I think the two best roles were in Swami and Tin dewaarein. Perhaps it’s because they’re the most recent films; Juhi Chawla reaches a certain mature status there. She still has occasional fits of smiling, of course. I think she must have been impressed by Naseeruddin Shah, for instance, in 3 dewaarein, because she’s supposed to be his arch-enemy (he’s killed her pregnant sister in order to rob a bank), but their frequent talks contain a sort of friendliness which cannot be completely put down to her will to masquerade her real intentions. I think really this good humour comes in part from Juhi’s difficulty with very serious roles. She’s never vicious, never frightening. In the end, facing him with the gun, she manages to muster a certain authority, but that’s about all she can do.

 


I have not managed to get a lot of in formation about her, actually. I did read that she keeps her private life to herself, but many other stars say that too. Some of the other stars, on the other hand, have things happening to them! It seems that not much has happened to Juhi Chawla. Everywhere we read she’s a faithful friend of Sharukh Khan’s (apparently others have not held the test),  that they’ve got this producing company together (Dreamz unlimited, with Aziz Mirza); that once Aamir Khan cracked a joke about her which she didn’t like (I don’t know what it was); I’ve heard about her recent love for classical music, and that she campaigned for Gujarat Chief Minister’s election in Gujarat: the media complained that she was canvassing for the Chief Minister to help her husband’s finances: and, that’s about it!  She does indeed seem to have not much happening in her life! Of course I’m sure it’s wrong, I can feel she’s quite smart, and knows where she’s treading. And being both a mother of two and a successful actress in today’s Bollywood is no little feat. But that’s what we have from the outside: a fun actress whom we love because of her warm and positive person.

 


In fact, one could say: Juhi Chawla is too perfect… She’s not a Manisha Koirala! If she has some of Kajol’s expressiveness, she doesn’t have her strong personality. If she has Aishwarya Rai’s good looks, she doesn’t have her proud cleverness. In Kareena Kapoor one senses a woman’s depth, a complexity; even today, at 41, Juhi Chawla retains the girlishness which has always characterised her. She reminds me rather of Madhuri Dixit, because of her glorious beauty, but Madhuri strikes one as being a more mature actress. She’s perhaps a little bland: does Juhi Chawla have any defects? None, almost, it would seem, apart from the quintessential “problem” of Bollywood actresses who entered the film industry by dint of modelling and being pretty!


 

But… I don’t care! I like Juhi Chawal for the healthy and fun sort of person she is. As this article says:

“A certain class and benevolence has always separated Juhi Chawla from her ilk. Her upbringing in a family where education, etiquette and propriety were given their due importance, Juhi was bound to imbibe all the sophistication to cultivate herself as a true lady (…) Though a beauty queen, Juhi successfully managed to steer clear of a sexy image and carved a niche of the innocent, vivacious girl in pigtails. She refused to star in films that could project her as a sexy and glamorous star. Lootere, for example, is one film which Juhi wasn't keen on doing as she thought it would ruin her 'girl' image. After friends cajoled her into doing it Juhi acquired the glamour tag too. There has been no looking back since then. »

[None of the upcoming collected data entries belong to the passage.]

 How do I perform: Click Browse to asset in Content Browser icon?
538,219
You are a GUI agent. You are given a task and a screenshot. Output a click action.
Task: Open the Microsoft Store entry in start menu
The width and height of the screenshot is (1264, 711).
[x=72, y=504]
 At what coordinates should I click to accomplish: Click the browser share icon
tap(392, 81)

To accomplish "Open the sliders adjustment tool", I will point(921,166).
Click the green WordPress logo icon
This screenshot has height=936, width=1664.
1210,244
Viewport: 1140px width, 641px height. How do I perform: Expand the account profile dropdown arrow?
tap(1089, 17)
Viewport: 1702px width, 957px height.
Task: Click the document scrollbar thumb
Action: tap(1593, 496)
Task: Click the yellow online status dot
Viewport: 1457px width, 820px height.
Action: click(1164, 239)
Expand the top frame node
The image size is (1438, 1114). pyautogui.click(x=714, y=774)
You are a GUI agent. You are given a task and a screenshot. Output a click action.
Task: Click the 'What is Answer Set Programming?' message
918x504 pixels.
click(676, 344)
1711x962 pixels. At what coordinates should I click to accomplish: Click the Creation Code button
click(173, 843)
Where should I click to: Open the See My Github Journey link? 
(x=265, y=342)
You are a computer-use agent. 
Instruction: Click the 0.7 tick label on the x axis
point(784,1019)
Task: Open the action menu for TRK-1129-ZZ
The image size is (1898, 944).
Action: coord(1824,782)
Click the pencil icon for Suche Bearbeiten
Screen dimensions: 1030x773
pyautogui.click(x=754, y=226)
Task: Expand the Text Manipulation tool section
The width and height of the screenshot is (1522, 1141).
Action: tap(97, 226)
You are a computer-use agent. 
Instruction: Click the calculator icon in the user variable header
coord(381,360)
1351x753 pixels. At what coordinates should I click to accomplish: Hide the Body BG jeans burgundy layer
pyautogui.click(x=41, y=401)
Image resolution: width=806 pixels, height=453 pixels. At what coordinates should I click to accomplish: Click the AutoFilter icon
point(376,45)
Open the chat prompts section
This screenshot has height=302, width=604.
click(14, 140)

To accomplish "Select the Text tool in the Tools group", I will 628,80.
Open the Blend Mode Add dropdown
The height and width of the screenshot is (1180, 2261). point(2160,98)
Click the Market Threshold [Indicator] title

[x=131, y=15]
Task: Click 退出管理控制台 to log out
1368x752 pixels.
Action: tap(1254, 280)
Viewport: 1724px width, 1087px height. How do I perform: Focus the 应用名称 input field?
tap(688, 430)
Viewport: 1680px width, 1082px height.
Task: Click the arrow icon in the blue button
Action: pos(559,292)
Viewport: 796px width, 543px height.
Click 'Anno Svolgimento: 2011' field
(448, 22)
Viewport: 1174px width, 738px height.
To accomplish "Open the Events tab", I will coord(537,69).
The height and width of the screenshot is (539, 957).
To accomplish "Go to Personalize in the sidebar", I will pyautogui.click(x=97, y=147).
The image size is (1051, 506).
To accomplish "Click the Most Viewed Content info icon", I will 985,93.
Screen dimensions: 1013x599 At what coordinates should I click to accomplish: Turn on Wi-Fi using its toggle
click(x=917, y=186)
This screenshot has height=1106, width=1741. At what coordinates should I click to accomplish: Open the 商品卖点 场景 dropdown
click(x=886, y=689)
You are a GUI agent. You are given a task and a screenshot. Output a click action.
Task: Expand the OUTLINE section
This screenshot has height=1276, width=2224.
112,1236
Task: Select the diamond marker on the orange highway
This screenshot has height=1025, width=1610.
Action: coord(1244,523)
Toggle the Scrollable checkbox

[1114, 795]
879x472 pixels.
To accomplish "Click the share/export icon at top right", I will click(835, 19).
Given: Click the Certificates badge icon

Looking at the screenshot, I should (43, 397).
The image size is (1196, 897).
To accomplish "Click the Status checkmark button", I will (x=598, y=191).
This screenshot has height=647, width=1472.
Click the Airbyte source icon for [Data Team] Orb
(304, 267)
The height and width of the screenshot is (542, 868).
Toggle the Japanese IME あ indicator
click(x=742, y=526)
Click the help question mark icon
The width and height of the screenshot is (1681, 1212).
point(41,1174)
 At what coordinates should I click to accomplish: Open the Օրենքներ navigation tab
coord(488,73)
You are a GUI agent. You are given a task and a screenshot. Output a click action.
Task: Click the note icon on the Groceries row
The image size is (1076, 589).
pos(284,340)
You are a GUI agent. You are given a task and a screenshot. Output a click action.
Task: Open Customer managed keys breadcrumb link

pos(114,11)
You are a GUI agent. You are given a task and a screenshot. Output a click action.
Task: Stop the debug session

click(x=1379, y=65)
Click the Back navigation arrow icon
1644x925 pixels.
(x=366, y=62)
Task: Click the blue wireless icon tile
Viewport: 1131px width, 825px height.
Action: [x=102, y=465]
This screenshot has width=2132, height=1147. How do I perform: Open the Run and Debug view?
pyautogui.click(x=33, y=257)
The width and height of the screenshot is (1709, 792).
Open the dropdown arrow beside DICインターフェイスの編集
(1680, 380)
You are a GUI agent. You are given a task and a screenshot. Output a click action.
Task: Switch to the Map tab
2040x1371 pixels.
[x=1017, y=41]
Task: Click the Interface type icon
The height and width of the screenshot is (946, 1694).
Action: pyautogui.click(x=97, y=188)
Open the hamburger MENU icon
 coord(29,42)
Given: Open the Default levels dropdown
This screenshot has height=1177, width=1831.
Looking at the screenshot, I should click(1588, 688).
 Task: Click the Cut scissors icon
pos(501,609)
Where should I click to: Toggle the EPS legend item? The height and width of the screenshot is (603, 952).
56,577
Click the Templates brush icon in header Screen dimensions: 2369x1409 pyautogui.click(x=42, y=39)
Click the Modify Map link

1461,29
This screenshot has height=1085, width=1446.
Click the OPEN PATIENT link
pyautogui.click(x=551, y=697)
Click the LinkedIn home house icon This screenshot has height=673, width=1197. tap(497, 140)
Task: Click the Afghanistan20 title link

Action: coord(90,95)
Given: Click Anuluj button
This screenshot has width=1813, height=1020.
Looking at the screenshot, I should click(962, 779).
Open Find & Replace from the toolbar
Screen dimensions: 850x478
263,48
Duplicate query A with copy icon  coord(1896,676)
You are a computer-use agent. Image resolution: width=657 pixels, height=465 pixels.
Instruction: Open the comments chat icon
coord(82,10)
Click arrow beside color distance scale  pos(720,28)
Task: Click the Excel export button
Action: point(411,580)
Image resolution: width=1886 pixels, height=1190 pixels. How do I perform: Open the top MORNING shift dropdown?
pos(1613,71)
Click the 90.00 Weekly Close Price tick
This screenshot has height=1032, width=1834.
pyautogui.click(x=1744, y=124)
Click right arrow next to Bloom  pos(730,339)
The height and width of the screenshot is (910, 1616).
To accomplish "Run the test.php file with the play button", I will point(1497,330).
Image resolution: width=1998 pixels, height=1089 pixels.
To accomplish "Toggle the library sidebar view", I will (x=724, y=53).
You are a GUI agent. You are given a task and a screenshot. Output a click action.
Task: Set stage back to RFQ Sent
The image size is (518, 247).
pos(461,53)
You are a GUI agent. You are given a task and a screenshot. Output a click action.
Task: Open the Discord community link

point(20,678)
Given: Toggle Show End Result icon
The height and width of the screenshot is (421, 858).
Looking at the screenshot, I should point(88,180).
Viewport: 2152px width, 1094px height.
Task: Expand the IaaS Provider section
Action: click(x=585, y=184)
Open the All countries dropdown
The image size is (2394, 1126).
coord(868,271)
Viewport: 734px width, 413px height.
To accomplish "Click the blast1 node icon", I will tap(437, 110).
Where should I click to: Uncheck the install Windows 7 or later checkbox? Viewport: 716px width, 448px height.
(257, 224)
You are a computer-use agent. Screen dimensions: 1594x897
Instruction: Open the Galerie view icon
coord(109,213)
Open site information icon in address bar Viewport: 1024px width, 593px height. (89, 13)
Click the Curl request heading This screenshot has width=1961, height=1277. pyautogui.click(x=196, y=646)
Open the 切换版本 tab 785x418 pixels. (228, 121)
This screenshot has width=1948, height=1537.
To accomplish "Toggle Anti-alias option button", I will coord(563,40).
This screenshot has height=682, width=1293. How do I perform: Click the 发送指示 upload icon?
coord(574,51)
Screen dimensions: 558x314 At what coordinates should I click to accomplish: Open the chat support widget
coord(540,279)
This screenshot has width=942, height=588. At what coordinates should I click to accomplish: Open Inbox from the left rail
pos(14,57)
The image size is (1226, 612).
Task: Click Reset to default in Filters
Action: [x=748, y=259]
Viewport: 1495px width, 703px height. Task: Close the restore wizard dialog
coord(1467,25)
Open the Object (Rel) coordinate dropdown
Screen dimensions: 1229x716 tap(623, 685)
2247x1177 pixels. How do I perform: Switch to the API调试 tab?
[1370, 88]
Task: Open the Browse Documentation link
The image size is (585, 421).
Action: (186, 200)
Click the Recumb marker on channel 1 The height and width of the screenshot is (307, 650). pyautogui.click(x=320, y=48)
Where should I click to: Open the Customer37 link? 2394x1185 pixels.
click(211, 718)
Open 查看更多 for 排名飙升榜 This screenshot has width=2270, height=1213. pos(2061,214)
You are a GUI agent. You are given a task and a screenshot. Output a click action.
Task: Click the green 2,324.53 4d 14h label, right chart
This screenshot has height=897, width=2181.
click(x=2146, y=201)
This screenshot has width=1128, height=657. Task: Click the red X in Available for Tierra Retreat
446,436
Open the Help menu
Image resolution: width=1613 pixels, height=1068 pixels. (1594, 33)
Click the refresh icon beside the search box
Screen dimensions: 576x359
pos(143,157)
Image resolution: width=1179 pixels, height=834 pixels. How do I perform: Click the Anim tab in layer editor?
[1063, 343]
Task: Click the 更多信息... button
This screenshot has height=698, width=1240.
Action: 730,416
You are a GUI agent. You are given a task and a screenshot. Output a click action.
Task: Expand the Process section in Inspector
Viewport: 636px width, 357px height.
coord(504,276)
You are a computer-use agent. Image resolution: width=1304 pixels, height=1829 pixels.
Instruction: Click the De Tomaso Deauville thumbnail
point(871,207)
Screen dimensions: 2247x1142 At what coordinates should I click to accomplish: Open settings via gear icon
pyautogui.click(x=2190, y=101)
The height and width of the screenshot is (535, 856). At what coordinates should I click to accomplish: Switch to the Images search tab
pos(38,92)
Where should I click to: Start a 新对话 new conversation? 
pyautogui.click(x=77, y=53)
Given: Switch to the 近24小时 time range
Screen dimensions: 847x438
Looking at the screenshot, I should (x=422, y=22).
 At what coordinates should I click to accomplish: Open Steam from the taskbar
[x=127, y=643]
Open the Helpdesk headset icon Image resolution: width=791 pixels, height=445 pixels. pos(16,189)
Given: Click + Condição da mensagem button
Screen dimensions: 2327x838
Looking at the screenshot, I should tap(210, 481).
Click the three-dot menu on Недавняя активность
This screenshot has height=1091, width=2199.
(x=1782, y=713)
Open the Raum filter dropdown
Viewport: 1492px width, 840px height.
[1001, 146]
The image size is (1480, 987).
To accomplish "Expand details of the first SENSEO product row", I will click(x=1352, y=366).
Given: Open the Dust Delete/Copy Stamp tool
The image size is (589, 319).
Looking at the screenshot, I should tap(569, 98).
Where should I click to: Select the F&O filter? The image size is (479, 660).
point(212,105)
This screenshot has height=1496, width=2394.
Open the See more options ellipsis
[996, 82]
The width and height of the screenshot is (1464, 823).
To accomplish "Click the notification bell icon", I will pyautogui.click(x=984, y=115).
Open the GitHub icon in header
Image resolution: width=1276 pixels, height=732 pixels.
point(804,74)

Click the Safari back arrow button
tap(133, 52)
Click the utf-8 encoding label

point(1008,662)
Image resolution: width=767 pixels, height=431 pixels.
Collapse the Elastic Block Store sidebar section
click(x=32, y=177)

I must say I rather like that view of her possessing a certain sophisticated class, and at the same time with a certain sprightly innocence. And, supreme quality, quite rightly underlined by what is said here: she has on the whole resisted the "sexification" of the love relations we can see in B'wood films today.  A lot of what I appreciate in Bollywood is contained in that Champagne-like effervescence: lots of glamour, lots of good feelings, not too much depth maybe (at the risk of being escapist), but this light quality in many Indian actors (and films) has a very valuable message: they don’t take themselves too seriously. It might sound childish, but there’s something profoundly good in the sheer pleasure of enjoying life, laughing, and loving, and Juhi Chawla is part of that plan.